Our review of the hospital operations also indicates that management controls for overtime, leave, and inventories continue to need improvement in order to protect state resources from misuse and waste. We found inaccurate overtime payments made to 17 percent of the staff in our sample. Of further concern, a former hospital administrator circumvented the civil service system when he allowed staff serving in the newly created unit manager positions to seek overtime to increase their base salaries. Two unit managers were paid a combined total of approximately $30,000 in overtime during FY1999-2000 without any assurance that they actually worked the overtime they reported. In fact, one unit manager acknowledged that he submitted inaccurate overtime claims upon the request of hospital management.

We also found that inadequate oversight of sick and vacation leave allow staff to misuse leave. Patterns of potential sick leave abuse are not investigated, and staff are allowed to use sick leave for unallowable purposes. Furthermore, employees on unauthorized leave are not charged leave without pay as required by the Hawaii Administrative Rules and as permitted by collective bargaining provisions.

The hospital can further improve its oversight of resources by standardizing inventory controls, and developing controls to discourage the use of gasoline credit cards for personal use.

Recommendations and Response

We recommended that the director of health adequately plan for the provision of adult mental health services.

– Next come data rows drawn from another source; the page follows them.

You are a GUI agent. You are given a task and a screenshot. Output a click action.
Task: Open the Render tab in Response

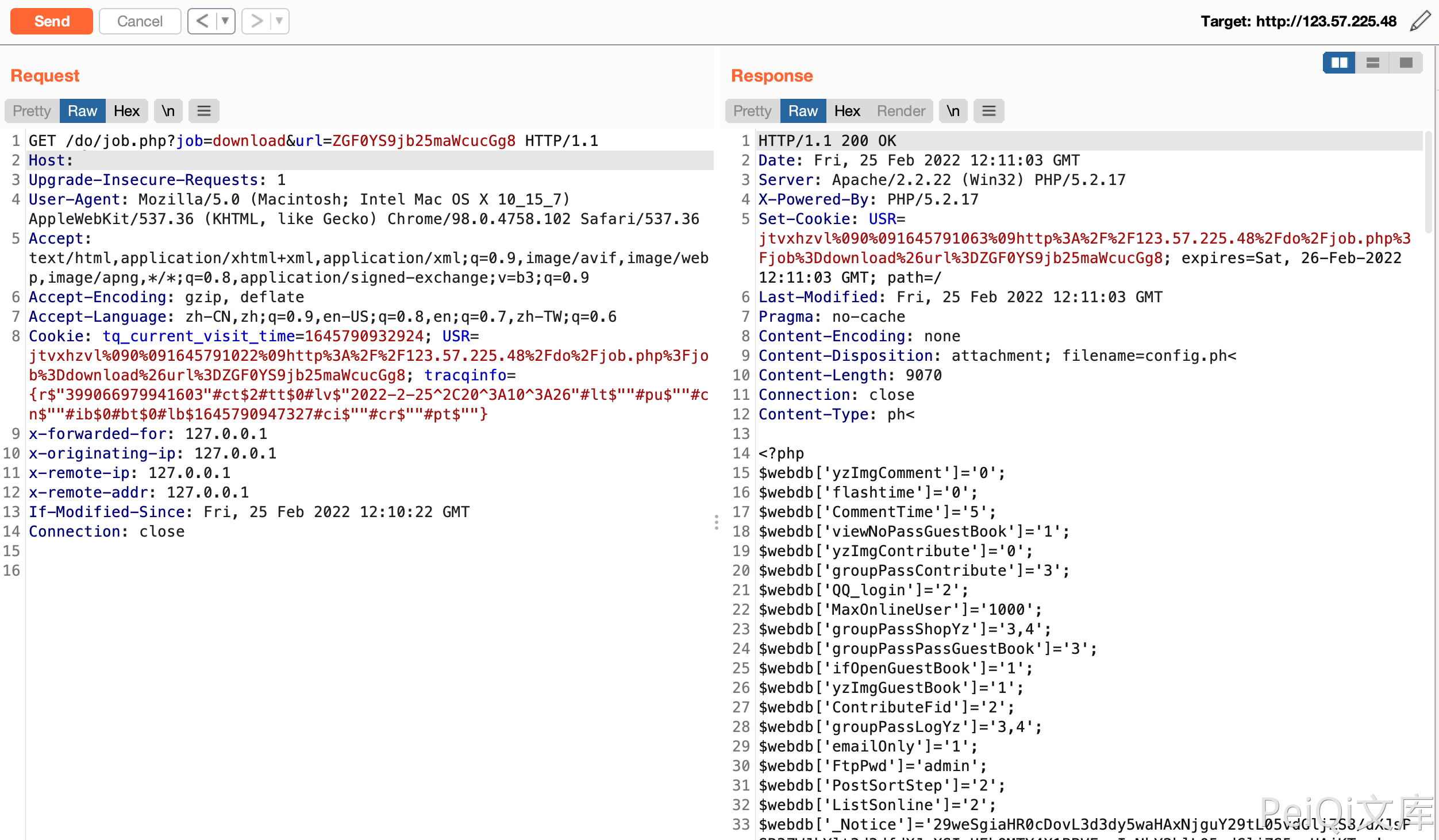click(x=901, y=111)
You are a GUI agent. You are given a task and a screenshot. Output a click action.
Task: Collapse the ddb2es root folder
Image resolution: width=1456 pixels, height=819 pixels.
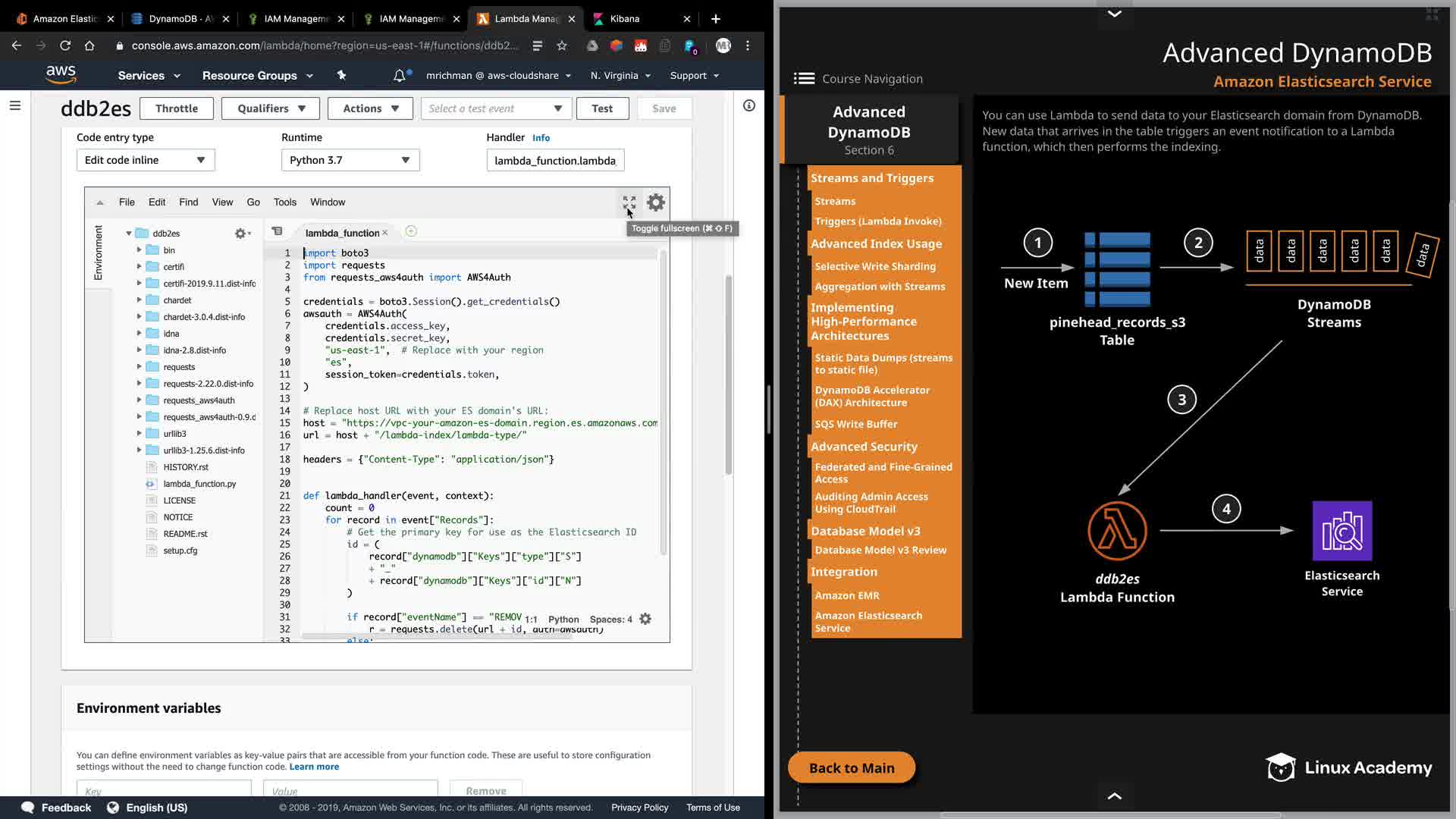click(x=129, y=234)
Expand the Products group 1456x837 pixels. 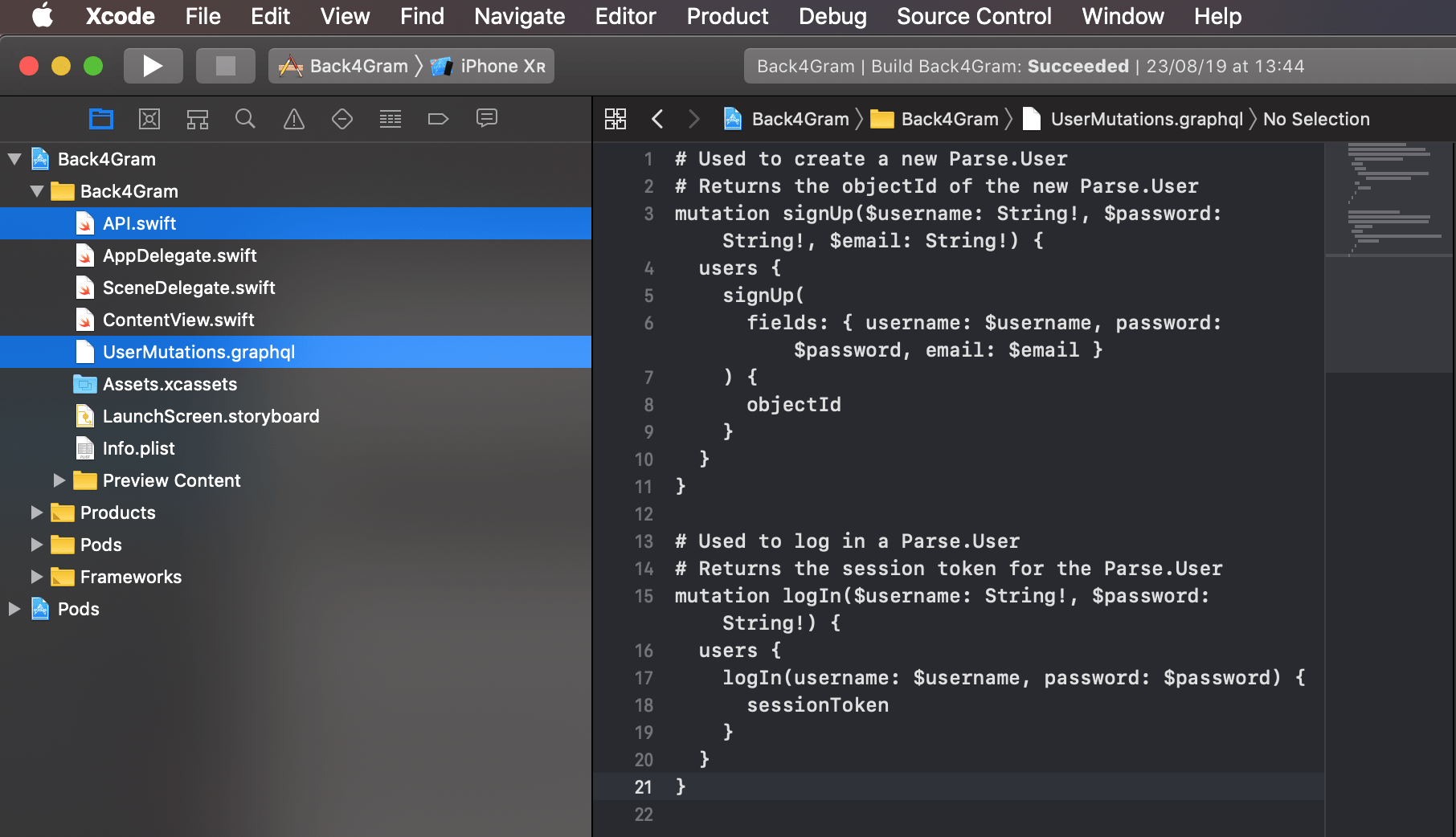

We also recommended that the Adult Mental Health Division chief ensure that patients confined at the Hawaii State Hospital be adequately and reasonably protected from harm and provided with sufficient treatment. Specifically, we recommended that the division chief ensure that treatment planning for patients confined at the Hawaii State Hospital be improved. We also recommended that the hospital administrator improve controls at the hospital to prevent the abuse of overtime and leave, and the loss of inventory.

The department disagrees that it failed to engage in long-range planning and that it failed to identify patient needs prior to requesting and receiving millions in funding. The department reports that it has already addressed some of our audit recommendations and that it is concerned about the impression of the lack of appropriate management controls at the hospital. The department responded that it has made many changes in policy and procedures that address the issues identified in our audit.